Two weeks ago, Lily, from Jiangxi in China, gave us some la chang (cured sausages) her mom had made. When I told her that la chang is known as 'wax sausages' in English, she was tickled (probably by how ignorant we are). La is a word meaning the 12th month, the end of the year, on the Chinese Lunar calender. All la rou are made during the winter months when the cold dry air blows. Just like how lei cha is corrupted into 'thunder tea' (it actually should be translated as 'milled tea'), so has la chang been lost in translation as wax sausages. This mix up seems to originate from Singapore and Malaysia where many Chinese are Chinese-language illiterate.
I called my friend Leila in Sichuan a few days ago to ask her to take some photos of her mom making la chang. Unfortunately, that was the first day of spring and la rou-making season is officially over. Come on, I said, surely it's still cold over there so the meat won't spoil? But her mom's answer is they strictly follow the seasons and winter is the only season to make la wei but she has plenty of la chang to give me when Leila comes next month. We'll have to wait until next winter to learn how to make Leila's mom's Sichuan ma la la chang. Leila's mom's la chang are so tasty, I have to stash them in secret pockets of the fridge to save them for Ming when he comes back for holidays. Even my MIL who is very xenophobic against any food not Shanghainese loves Sichuan la chang which are meaty, tasty and full of Sichuan peppercorn flavor. Your tongue would fizz and go numb with the ma la (numbing) of the Sichuan peppercorns.
You may not want to eat la rou during Chinese New Year (CNY) because there are so many other dishes to enjoy. But do get some la chang, which are freshest now, because some days when you don't feel like cooking, just steam the la chang and fry a plate of greens and it's a simple, tasty meal. For a more fancy la chang dish, make claypot rice.

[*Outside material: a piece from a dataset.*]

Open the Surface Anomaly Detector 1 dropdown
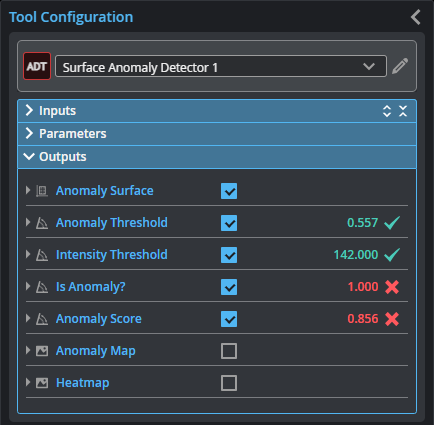(x=221, y=66)
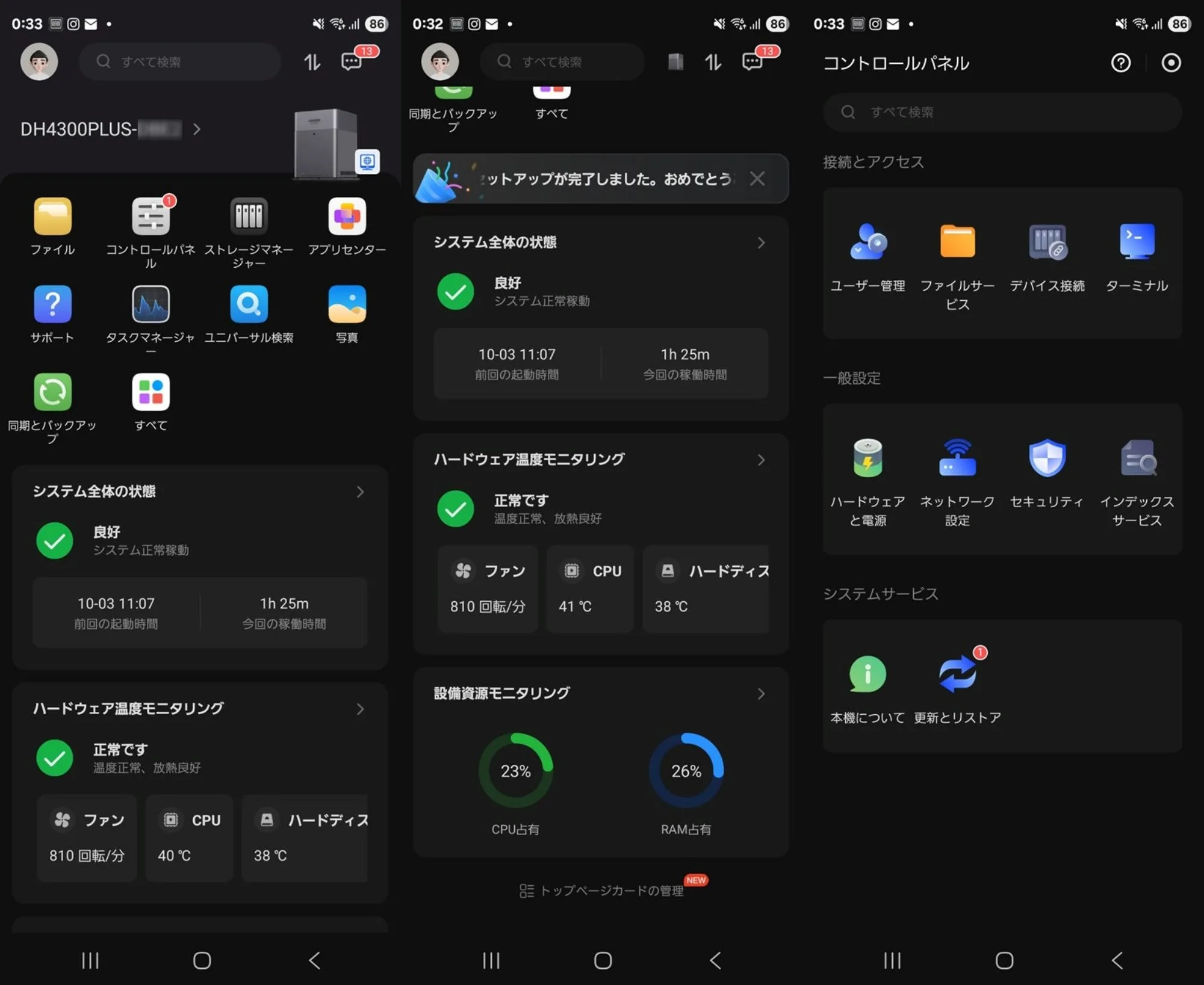Open User Management (ユーザー管理) icon
The image size is (1204, 985).
tap(867, 241)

Chinese carrot/radish cake
La rou in China tastes and look different and once you've eaten it, you won't eat the la rou we get here. Since la rou in China is usually home-made, it is softer, fresher, less salty and not waxy and are usually sliced thinly and fried with veggies. I use la rou to make Chinese carrot/radish cake on the eve of CNY, just like my parents did, and serve it for breakfast CNY morning. This is a Cantonese tradition I hope my kids will keep, and that of the Malaysian Chinese tradition of eating nien gou or sweet brown sticky rice cake. I've noticed that some form of sticky rice cake is eaten by the Koreans (ddeouk) and the Japanese (mocchi) too on CNY which is celebrated by all the three yellow Orientals (better yellow than green). The Chinese tradition of eating rice cake came from the practice of offering these sticky cakes to the kitchen god (who is supposed to live in every kitchen but I suspect is now deposed by maids) who'll have his mouth stuck so tight that he can't make a bad report about your family (if I believe that, I'll offer sticky cakes every day) when he meets the king of heaven once a year on CNY. Which makes you wonder if the king of heaven is blind or just dumb when he sees the kitchen god struggle with a glued mouth every year and doesn't know the fella has eaten sticky cakes.

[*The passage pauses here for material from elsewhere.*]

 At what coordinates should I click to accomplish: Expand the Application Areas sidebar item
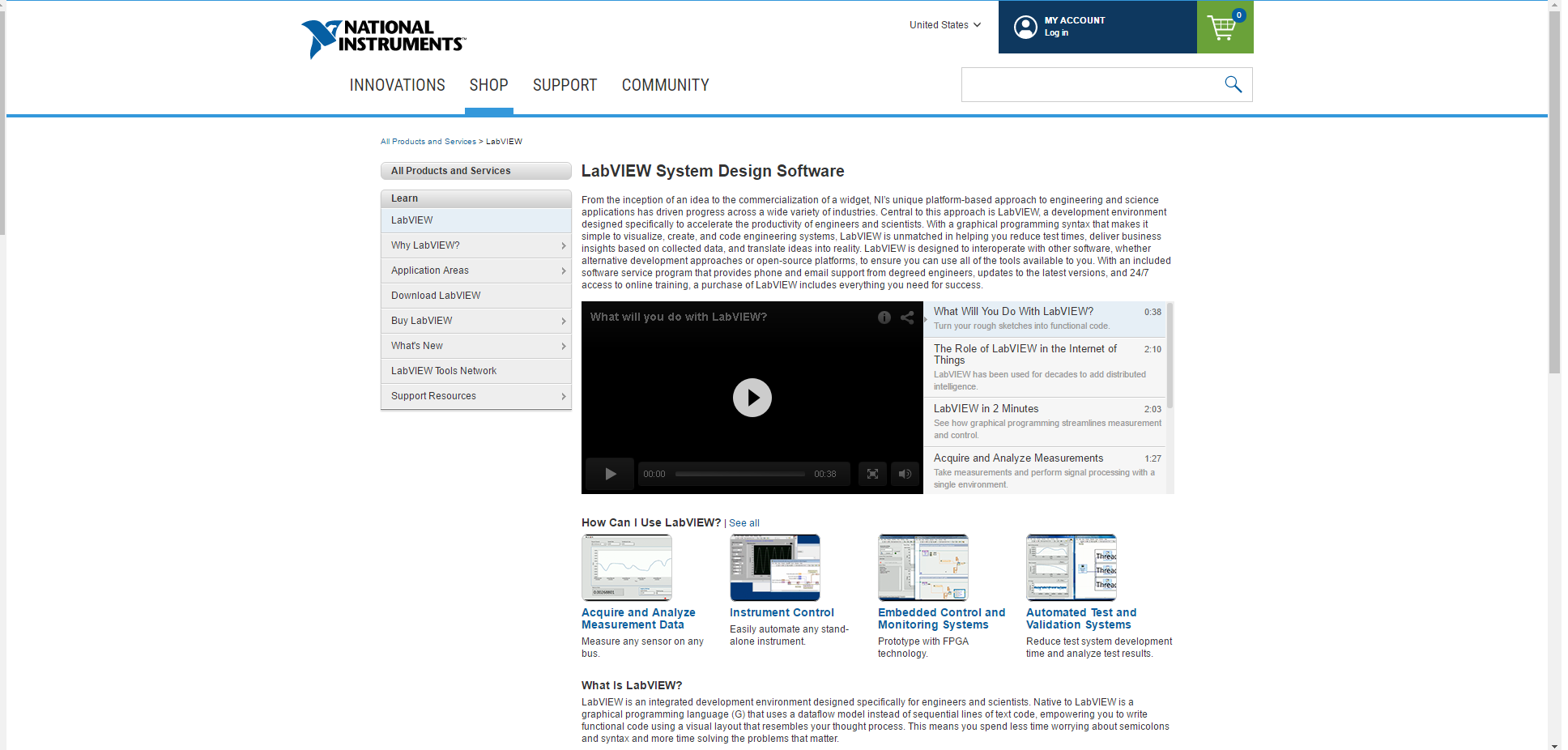475,271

Top left: ma la la chang and top right: charcoal smoked la rou, both made by Leila's mom. Bottom left: commercial pork liver sausages, Chinese bacon, ordinary pork sausages and 2 drumsticks of la ya, cured duck.
To cook la wei, just wash them and steam for about 20 minutes. Discard the oil that comes out. My dad used to place la chang on boiling rice so that the rice will absorb all the oil and flavor but that's a big no for this obese generation. Since la wei is salty, do slice them thinly and serve with rice.

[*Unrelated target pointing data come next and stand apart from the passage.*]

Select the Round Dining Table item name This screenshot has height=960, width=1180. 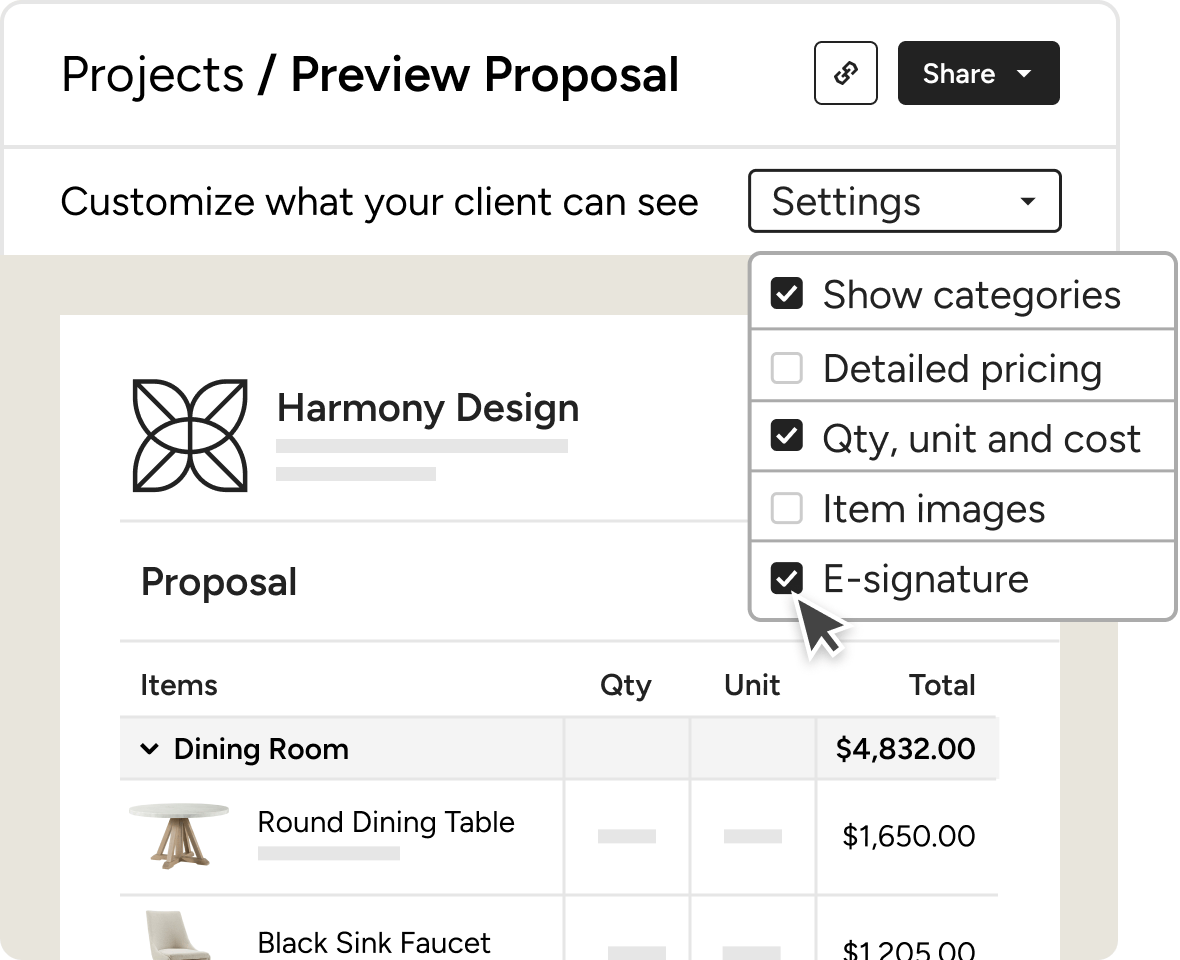386,822
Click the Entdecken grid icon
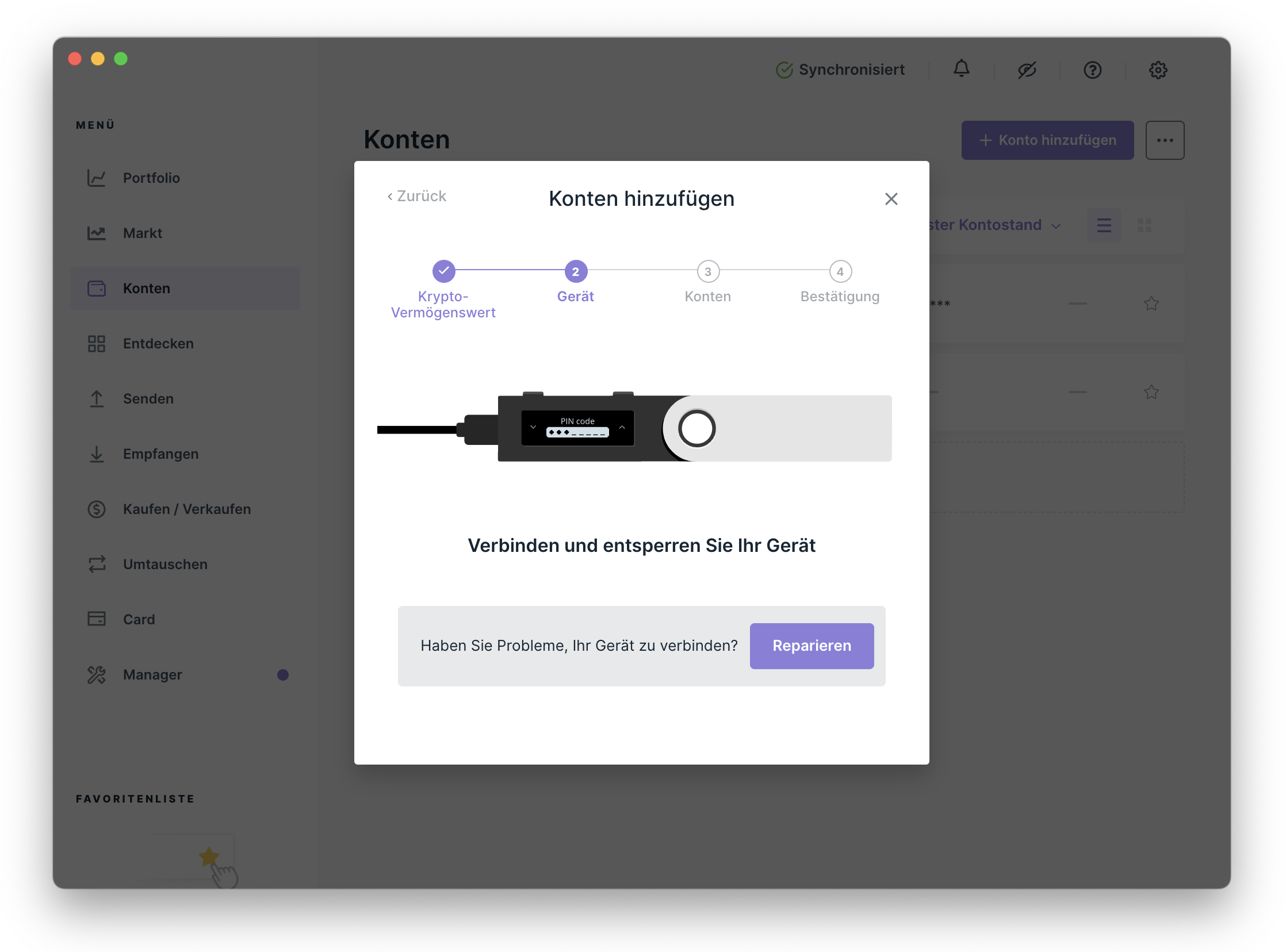 tap(96, 344)
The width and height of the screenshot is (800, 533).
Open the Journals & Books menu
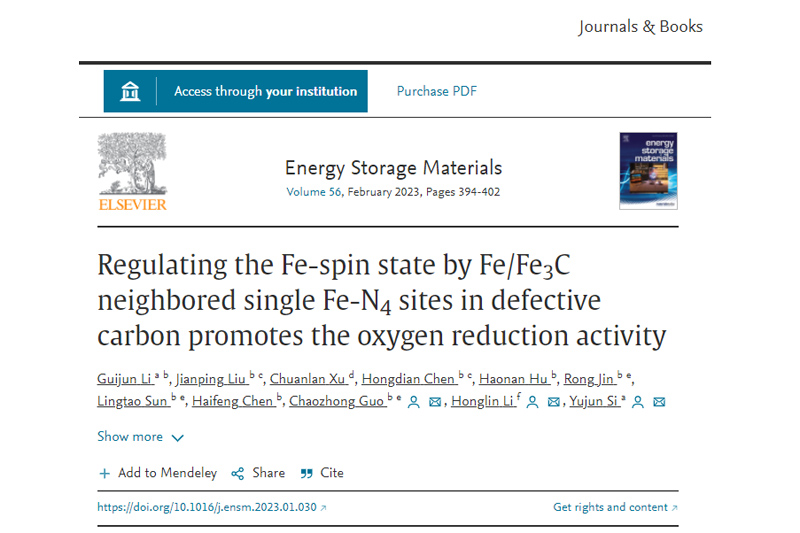point(640,27)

I bet the Italians are not as creative. Cured rats (in Guilin, China) and cured pressed pig's face,(in Shanghai, China), anyone? Btw, Wey wasn't acting--I made him hold the packet of pressed pig's face and he was very repulsed by it.
This will be the first time both Yi and Ming won't be here for CNY. I don't have the mood for celebrating CNY without them. Ming leaves for Melbourne today. How quickly three months have passed. He had a couple of friends over yesterday. I was cooking and they were playing fireworks and firecrackers, yelling and running as some of the fireworks misfired. It gave such a fun CNY atmosphere to our home. All these boys and girls who are starting second year uni are still kids inside. I miss the times when all my three kids played firecrackers and didn't have to go off to college. Once Ming flies off, I will have time to make CNY cookies and reply email. And go back to routine, like (s)mothering Wey.